Free Radical Production Induced by Nitroimidazole Compounds Lead to Cell Death in Leishmania infantum Amastigotes

• Published in: Molecules (Basel, Switzerland) Vol. 29; no. 17; p. 4041
• Main Authors: Andrés-Rodríguez, Julia, González-Montero, María-Cristina, García-Fernández, Nerea, Calvo-Álvarez, Estefanía, Pérez-Pertejo, María-Yolanda, Reguera-Torres, Rosa-María, Balaña-Fouce, Rafael, García-Estrada, Carlos
• Format: Journal Article
• Language: English
• Published: Switzerland MDPI AG 26.08.2024
• Subjects: Animals; Antiparasitic agents; Antiprotozoal Agents - chemistry; Antiprotozoal Agents - pharmacology; Cell death; Cell Death - drug effects; Cell Survival - drug effects; Chagas disease; Cytotoxicity; Drug development; Drug dosages; drug repurposing; Free Radicals - metabolism; Hep G2 Cells; High-Throughput Screening Assays; Humans; Leishmania infantum; Leishmania infantum - drug effects; Leishmania infantum - metabolism; Leishmaniasis, Visceral - drug therapy; Leishmaniasis, Visceral - parasitology; Mice; NADH, NADPH Oxidoreductases; neglected tropical diseases; nitroaromatic compounds; Nitroimidazoles - chemistry; Nitroimidazoles - pharmacology; Parasites; Parasitic diseases; pretomanid; Protozoa; RAW 264.7 Cells; Reactive Oxygen Species - metabolism; Toxicity; Tropical diseases; visceral leishmaniais; Leishmania infantum; nitroaromatic compounds; drug repurposing; fexinidazole; neglected tropical diseases; visceral leishmaniais; trypanothione reductase; pretomanid
• ISSN: 1420-3049; 1420-3049
• DOI: 10.3390/molecules29174041

Leishmania infantum is the vector-borne trypanosomatid parasite causing visceral leishmaniasis in the Mediterranean basin.

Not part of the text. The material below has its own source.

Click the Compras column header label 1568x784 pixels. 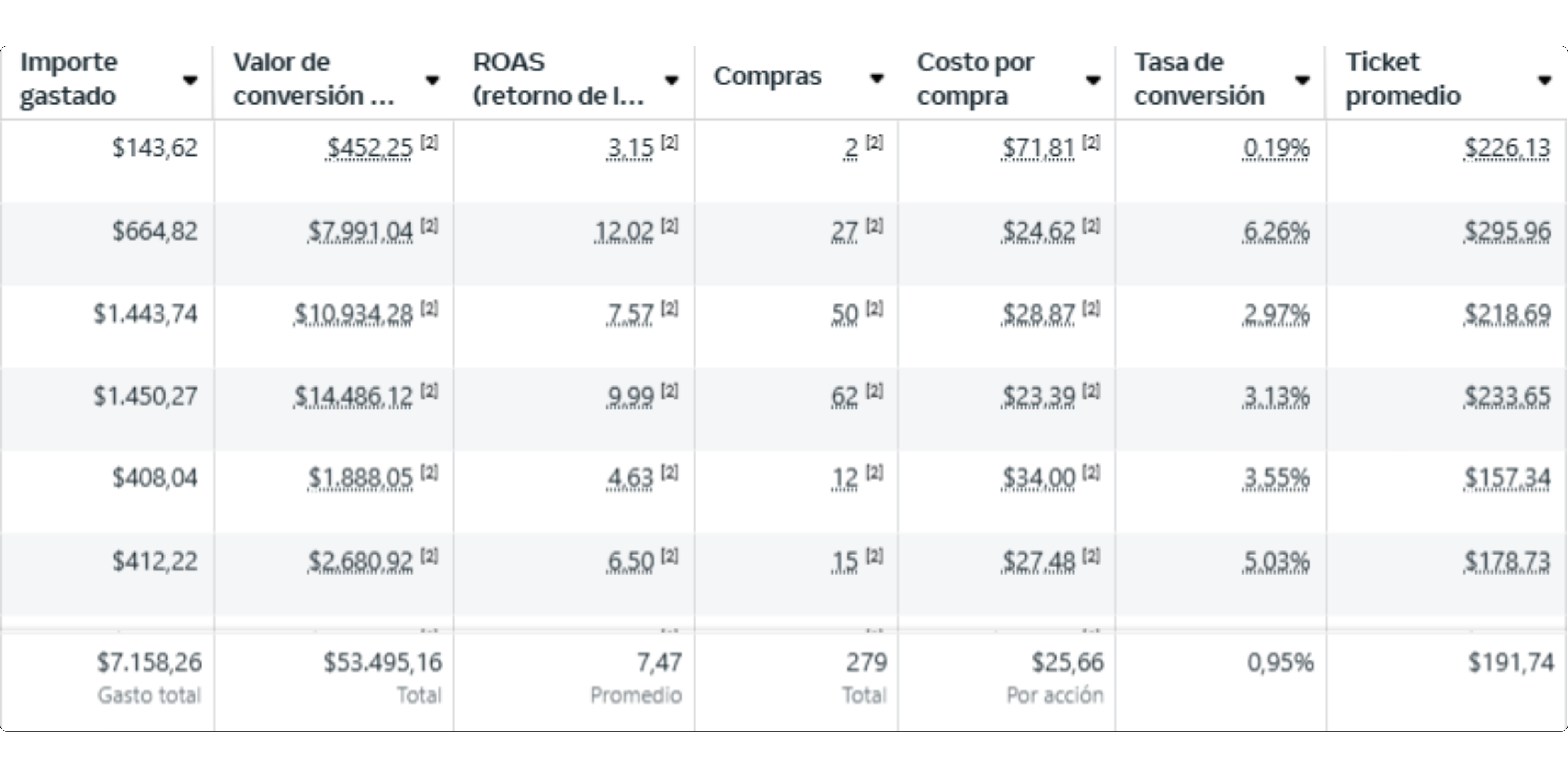click(x=767, y=77)
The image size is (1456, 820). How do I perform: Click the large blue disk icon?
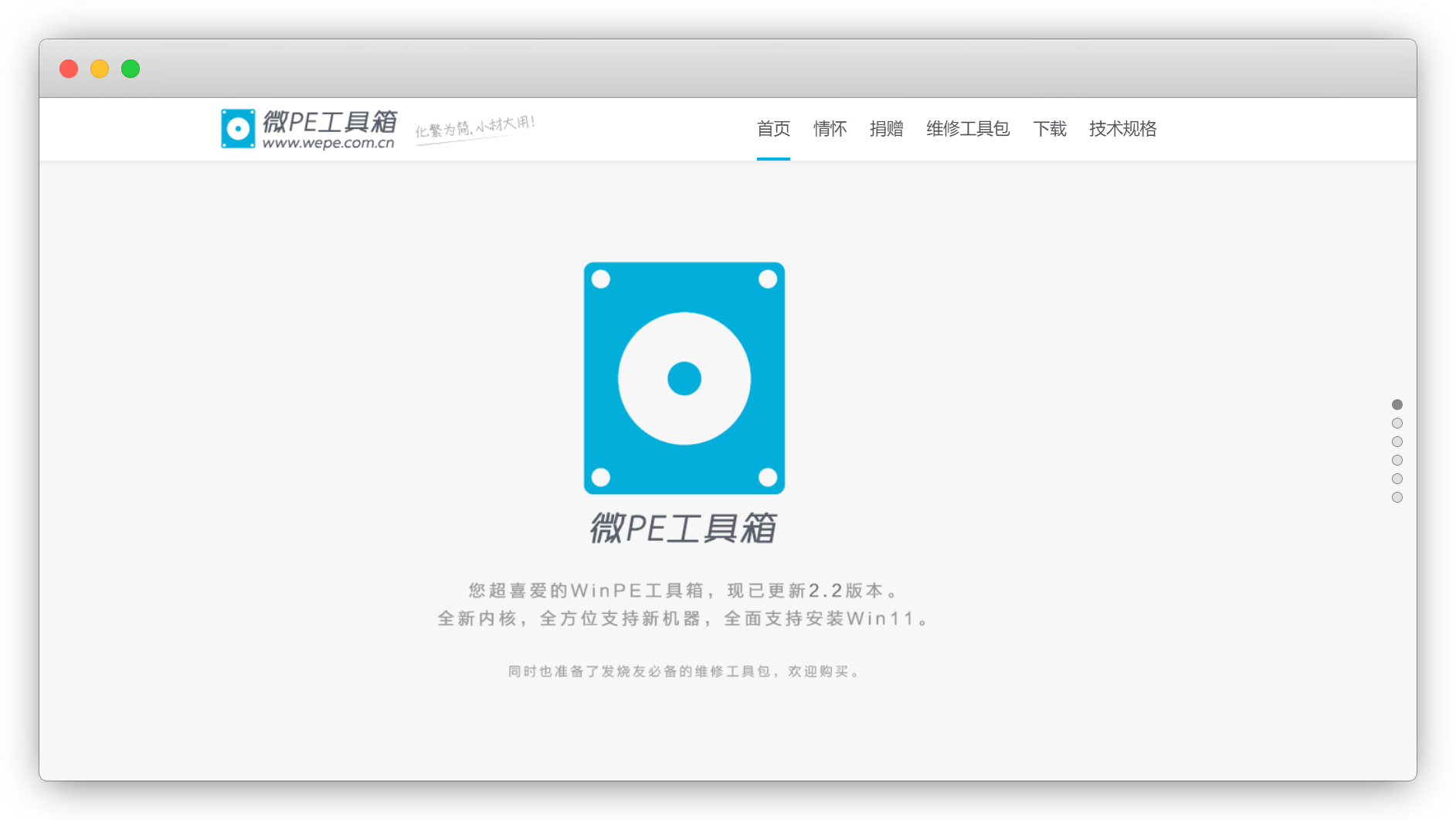(x=684, y=378)
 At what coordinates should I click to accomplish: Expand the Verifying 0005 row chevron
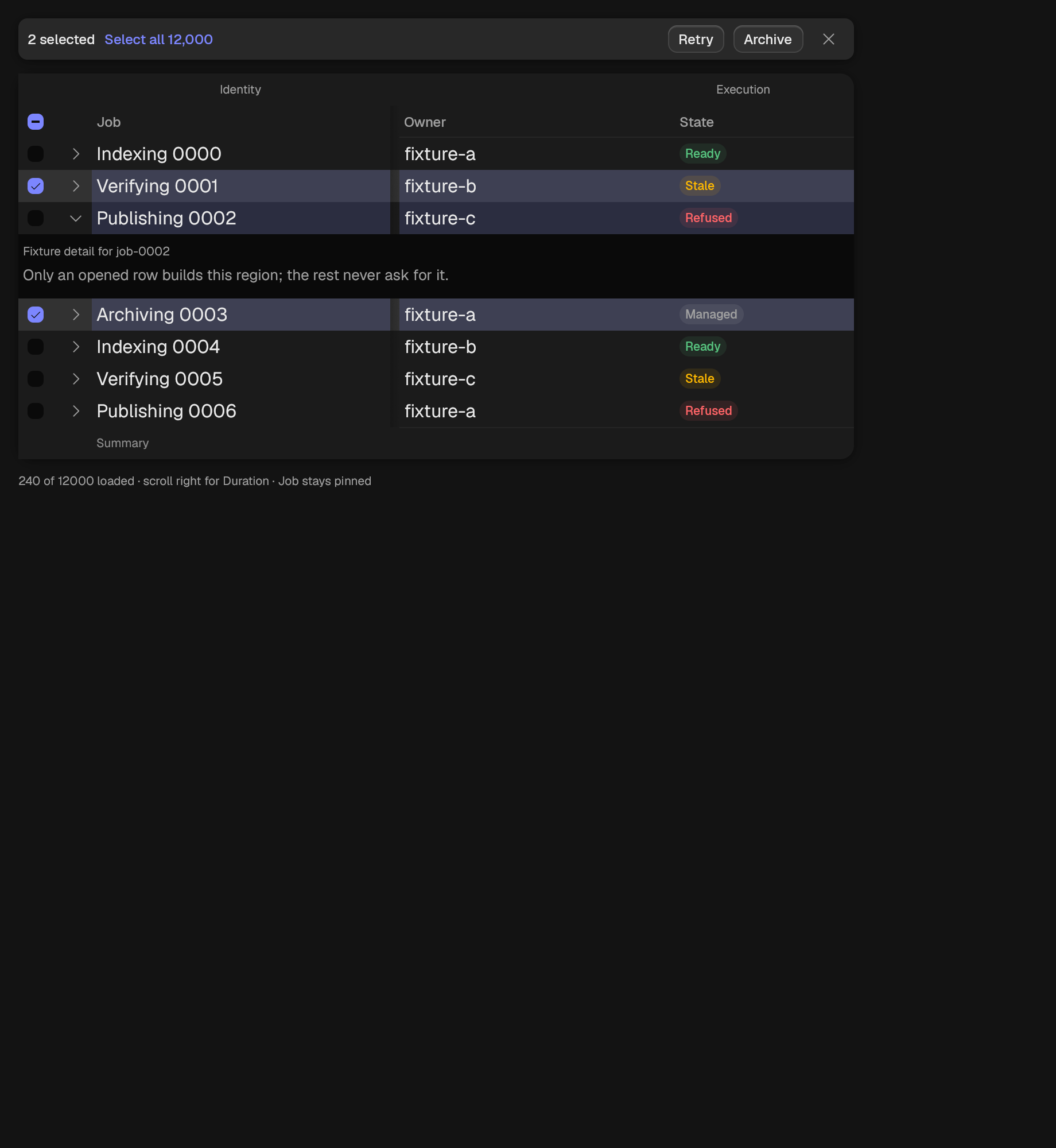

This neglected tropical disease is treated with a limited number of obsolete drugs that are not exempt from adverse effects and whose overuse has promoted the emergence of resistant pathogens. In the search for novel antitrypanosomatid molecules that help overcome these drawbacks, drug repurposing has emerged as a good strategy. Nitroaromatic compounds have been found in drug discovery campaigns as promising antileishmanial molecules. Fexinidazole (recently introduced for the treatment of stages 1 and 2 of African trypanosomiasis), and pretomanid, which share the nitroimidazole nitroaromatic structure, have provided antileishmanial activity in different studies. In this work, we have tested the in vitro efficacy of these two nitroimidazoles to validate our 384-well high-throughput screening (HTS) platform consisting of L. infantum parasites emitting the near-infrared fluorescent protein (iRFP) as a biomarker of cell viability. These molecules showed good efficacy in both axenic and intramacrophage amastigotes and were poorly cytotoxic in RAW 264.7 and HepG2 cultures. Fexinidazole and pretomanid induced the production of ROS in axenic amastigotes but were not able to inhibit trypanothione reductase (TryR), thus suggesting that these compounds may target thiol metabolism through a different mechanism of action.